The Daily's first edition featured a front page picture of a demonstrator in Egypt and the headline "Falling Pharaoh," an interview with former White House budget director Peter Orszag, his first since leaving the post, and a story on actress Natalie Portman's pregnancy.

The content is organized around news, sports, gossip and celebrity, opinion, arts and life, applications and games and features stories, graphics, video, photos and the ability to share links on Facebook and Twitter or by email.

The Daily was originally scheduled to be unveiled in San Francisco last month but the event was delayed at the last minute by Apple's announcement that chief executive Steve Jobs was going on medical leave.

Murdoch said he spoke with Jobs last week and News Corp. released a statement by the Apple chief.

"News Corp. is redefining the news experience with The Daily," Jobs said. "We think it is terrific and iPad users are really going to embrace it."

The Daily is Murdoch's latest attempt to find a way to charge readers for content online in an era of shrinking newspaper circulation and eroding print advertising revenue.
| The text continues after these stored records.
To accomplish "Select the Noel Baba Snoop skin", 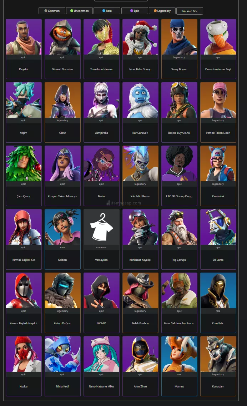I will tap(140, 49).
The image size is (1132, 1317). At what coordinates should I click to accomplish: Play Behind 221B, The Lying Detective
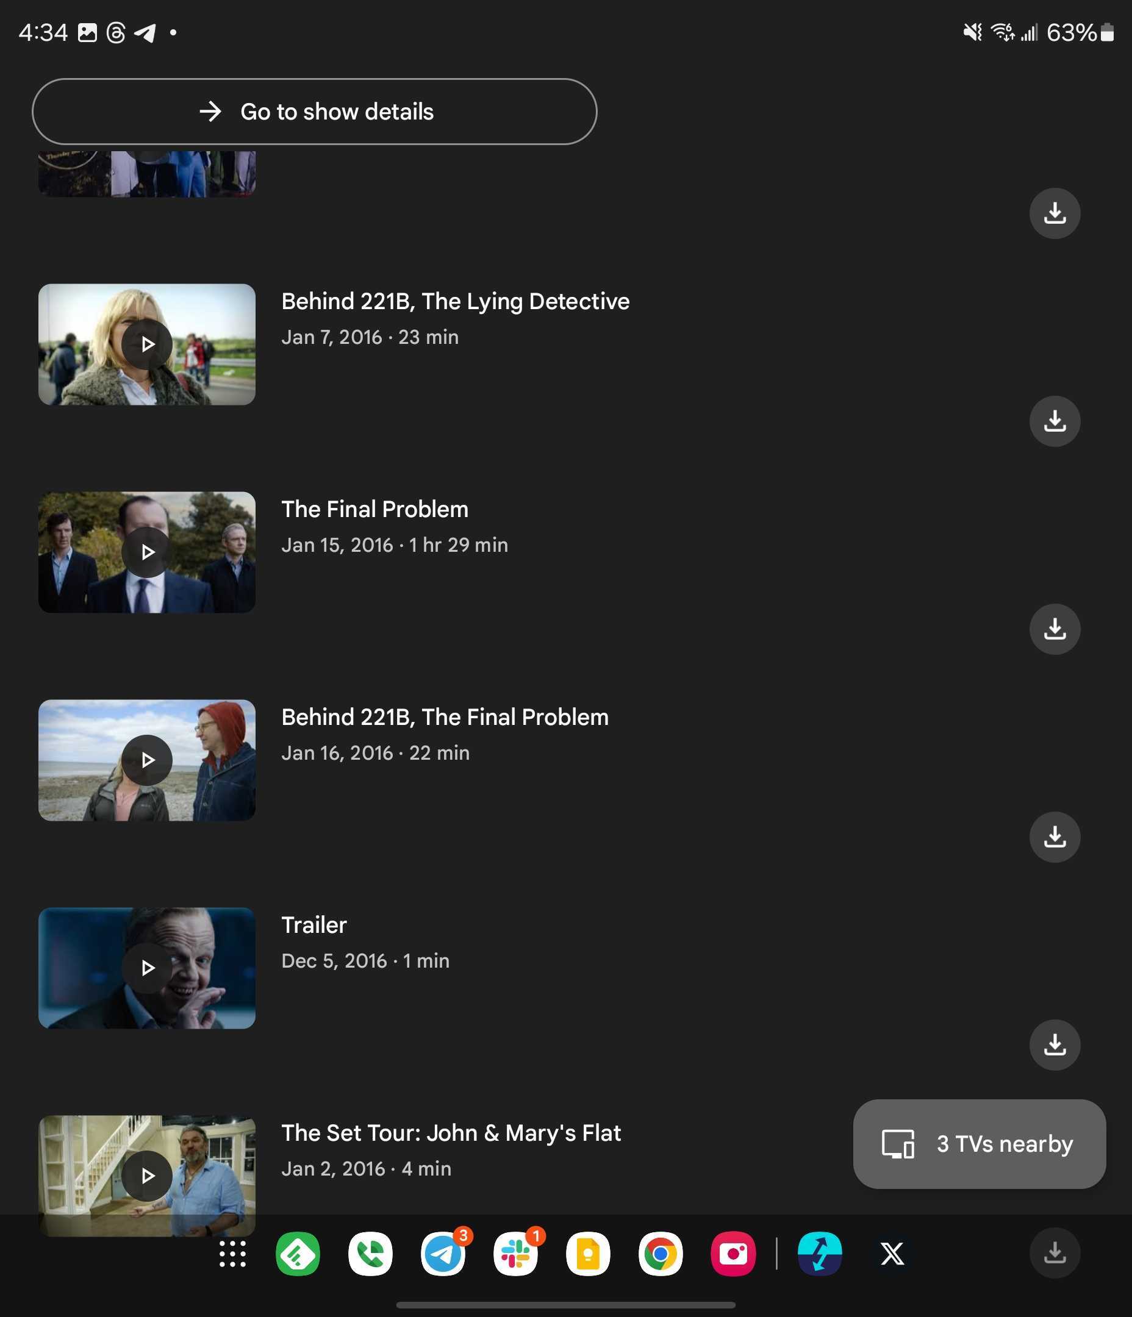tap(147, 345)
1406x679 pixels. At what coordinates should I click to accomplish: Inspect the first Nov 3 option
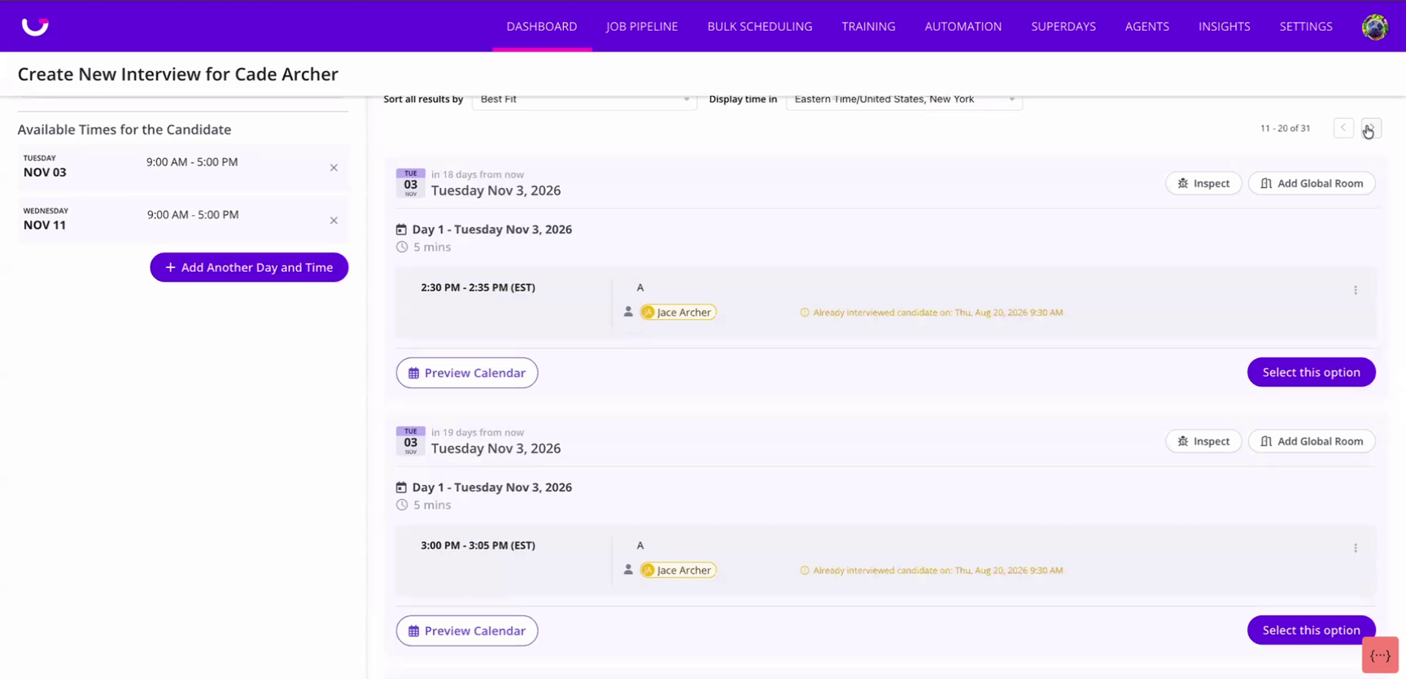[x=1203, y=183]
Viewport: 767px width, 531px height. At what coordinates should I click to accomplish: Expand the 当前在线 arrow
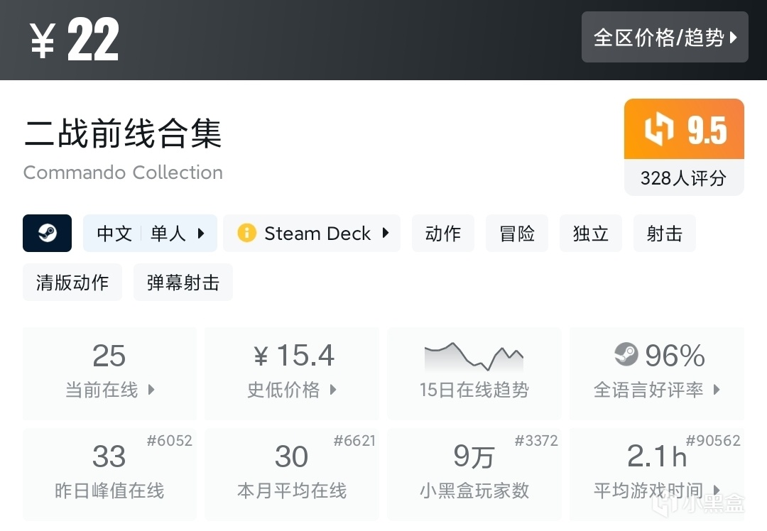151,390
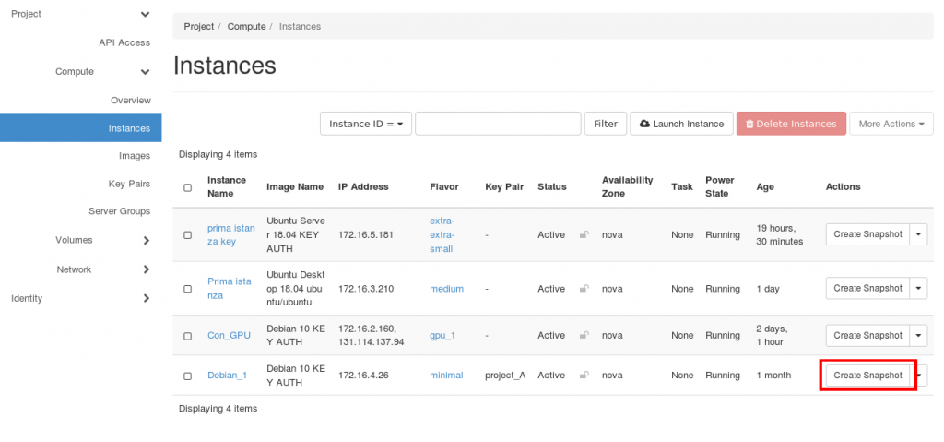Expand the More Actions dropdown

pyautogui.click(x=891, y=124)
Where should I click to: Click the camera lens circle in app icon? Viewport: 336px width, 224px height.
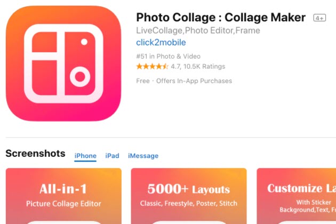pos(80,76)
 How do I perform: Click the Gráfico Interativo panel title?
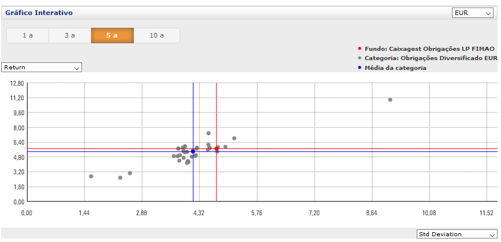point(39,13)
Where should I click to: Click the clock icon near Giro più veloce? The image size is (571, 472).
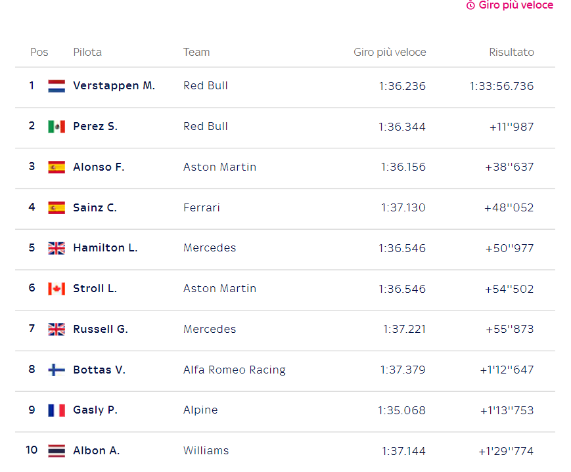pos(470,5)
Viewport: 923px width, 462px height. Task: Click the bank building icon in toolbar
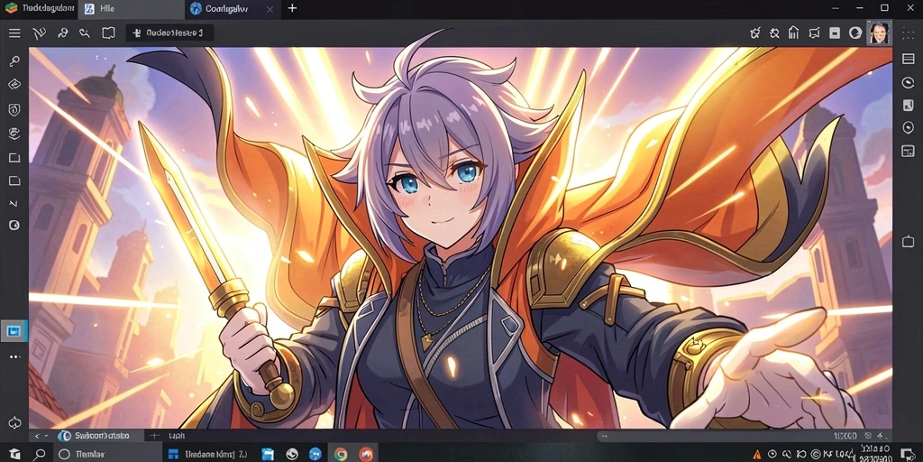[793, 33]
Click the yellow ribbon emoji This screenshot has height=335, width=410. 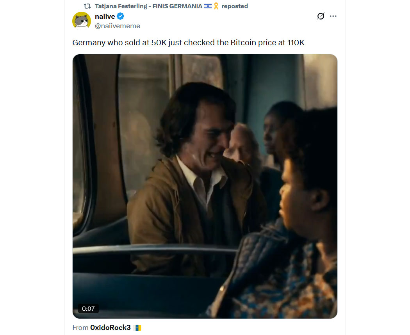point(216,6)
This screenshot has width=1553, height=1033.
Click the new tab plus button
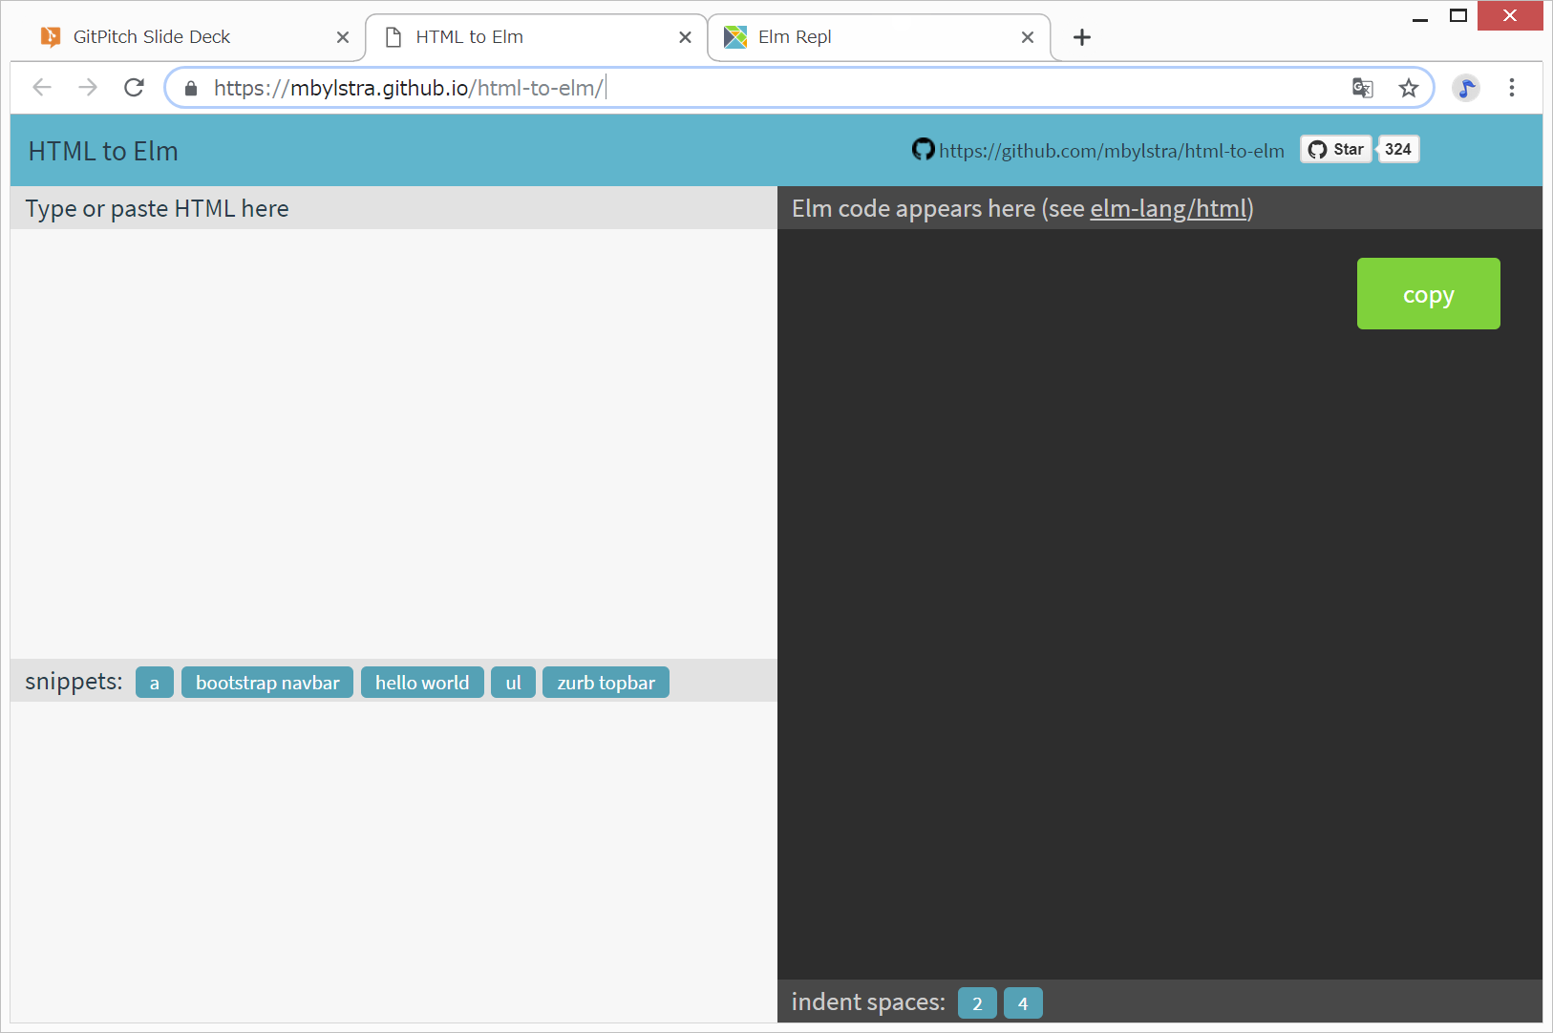pyautogui.click(x=1081, y=37)
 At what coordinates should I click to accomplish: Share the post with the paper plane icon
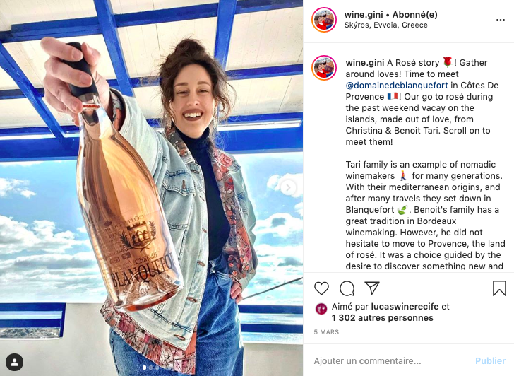click(x=372, y=288)
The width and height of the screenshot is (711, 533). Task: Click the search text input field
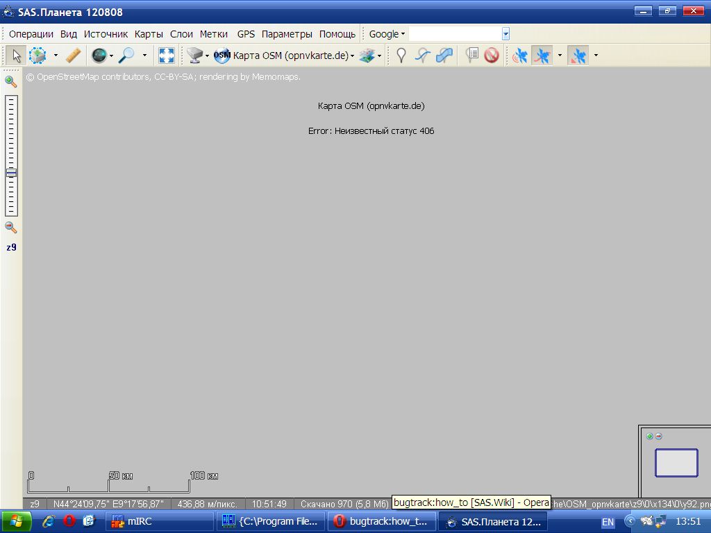[x=454, y=34]
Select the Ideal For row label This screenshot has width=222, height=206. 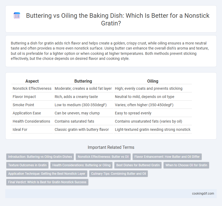[20, 129]
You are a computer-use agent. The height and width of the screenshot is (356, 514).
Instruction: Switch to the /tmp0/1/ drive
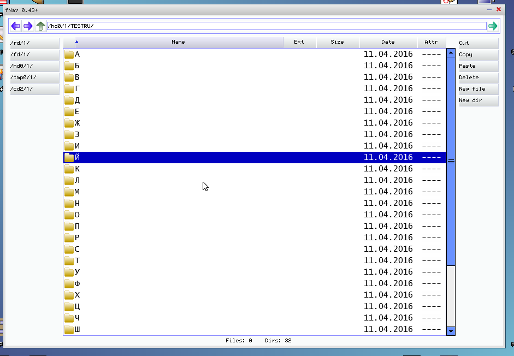(x=34, y=78)
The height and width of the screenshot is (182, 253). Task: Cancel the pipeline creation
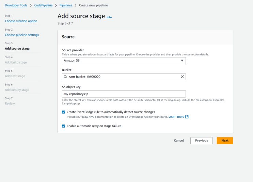[x=179, y=140]
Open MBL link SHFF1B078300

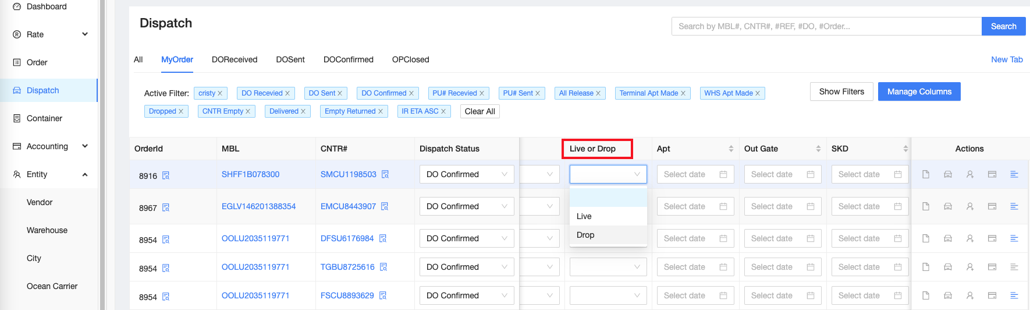[250, 174]
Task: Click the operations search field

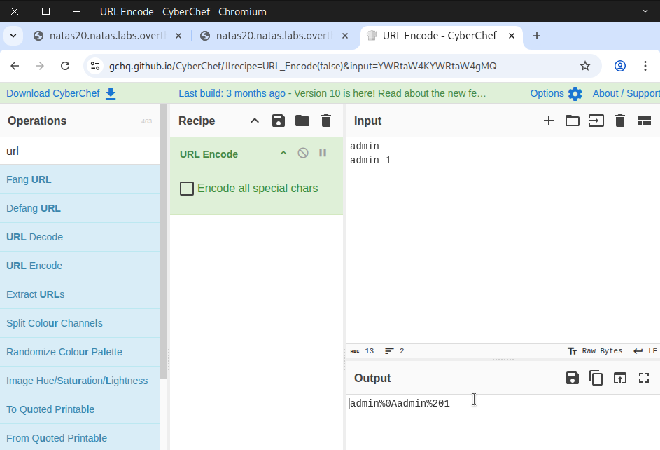Action: pos(80,151)
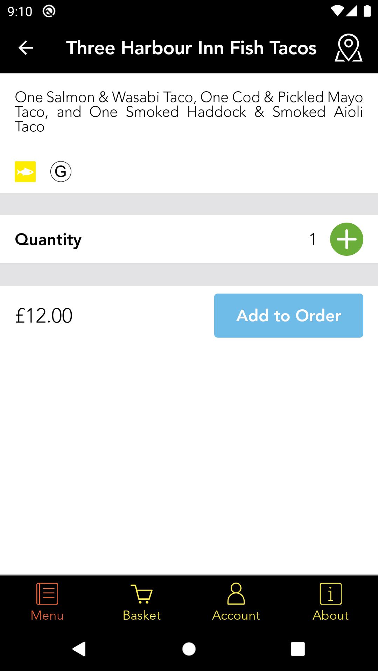Tap the £12.00 price text

pos(44,316)
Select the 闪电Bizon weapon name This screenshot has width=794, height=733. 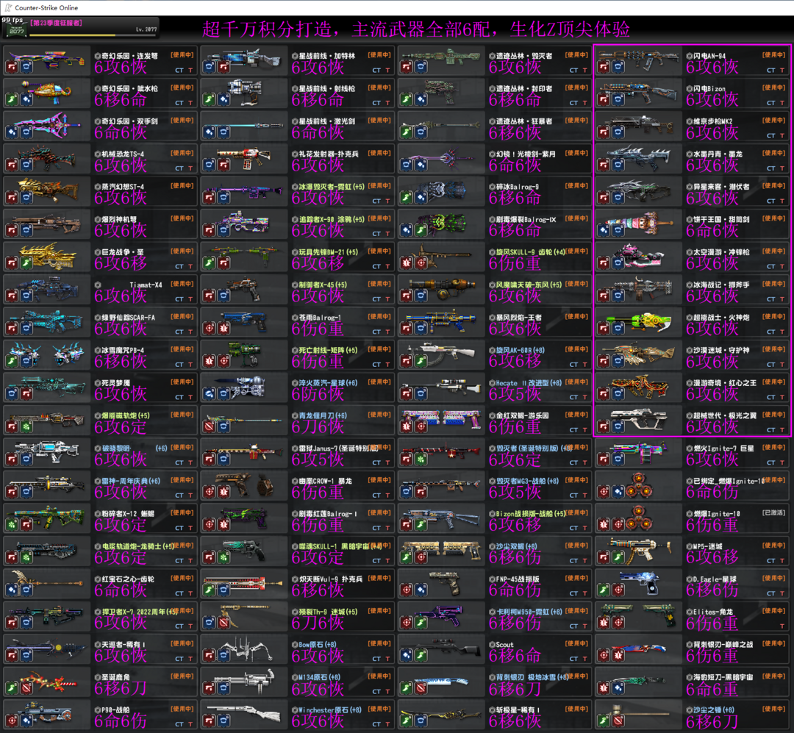point(708,89)
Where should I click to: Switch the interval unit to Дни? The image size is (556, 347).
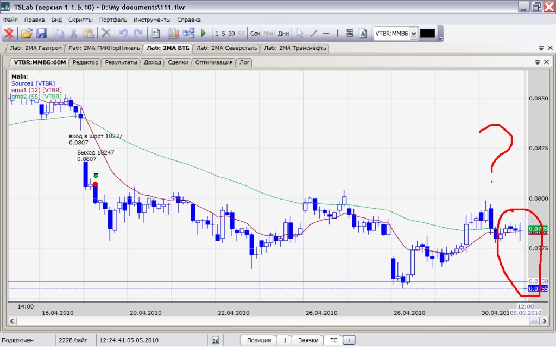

The Wall Street Journal requires a subscription for full access to WSJ.com and Britain's The Times and The Sunday Times, two other News Corp. papers, recently erected pay walls around their websites.

Murdoch is not the only publisher looking to the iPad for revenue, and most major US newspapers and magazines have created paid or free versions of their publications for the iPad.

In November, British tycoon Richard Branson launched a monthly style and culture magazine solely for the iPad called "Project."

Dan Kennedy, an assistant professor of journalism at Boston's Northeastern University, said he sees The Daily as an experiment for Murdoch.

"It's difficult for me to picture it being anything much more than a very modest success, almost a test lab more than anything else," he said.